Même, certaines gens aux idées rétrogrades ne manquent point de lui reprocher les dépenses effectuées
dans le but de répandre partout l'instruction, de mettre la lumière partout où régnait l'ignorance.
Combien de fois n'avons-nous pas entendu ceux-là gémir de toute leur âme sur le prétendu gaspillage
des deniers publics, et conclure à peu près en ces termes :
Tout cela, hélas ! pour bâtir d'inutiles palais scolaires, d'un luxe inutile, superflu, scandaleux !
L'Ecole républicaine, étant le meilleur foyer d'émancipation pour la démocratie,
méritait bien ces malédictions et ces foudres.
Fort heureusement, les clameurs intéressées se sont perdues dans le vide.
L'œuvre commencée avec la loi de 1838, prescrivant que toute commune doit avoir une école, a été,
après des fortunes diverses, reprise et complétée par les hommes de la troisième République
et notamment par Jules Ferry, dont le nom est inséparable de notre législation scolaire intangible.

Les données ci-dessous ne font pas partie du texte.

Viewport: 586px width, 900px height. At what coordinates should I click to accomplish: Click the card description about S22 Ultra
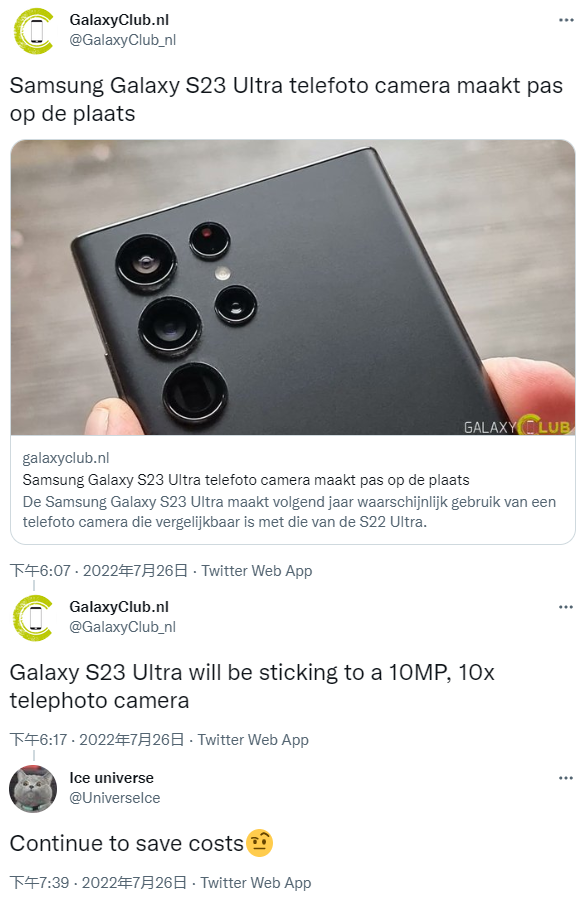point(289,512)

M. Bayet, directeur de l'enseignement primaire au ministère de l'instruction publique, le rappelait dans une conférence récente.
Il disait aux républicains leurs devoirs envers l'école, il leur conseillait à tous d'user
de leur influence sur ceux qui n'envoient pas leurs enfants à l'école.
Une bonne parole, un sage conseil, ajoutait-il,
peuvent faire beaucoup plus qu'un règlement.
Et, dans cette œuvre, il ne faut pas se décourager,
car c'est dans les écoles que se fait la France de demain.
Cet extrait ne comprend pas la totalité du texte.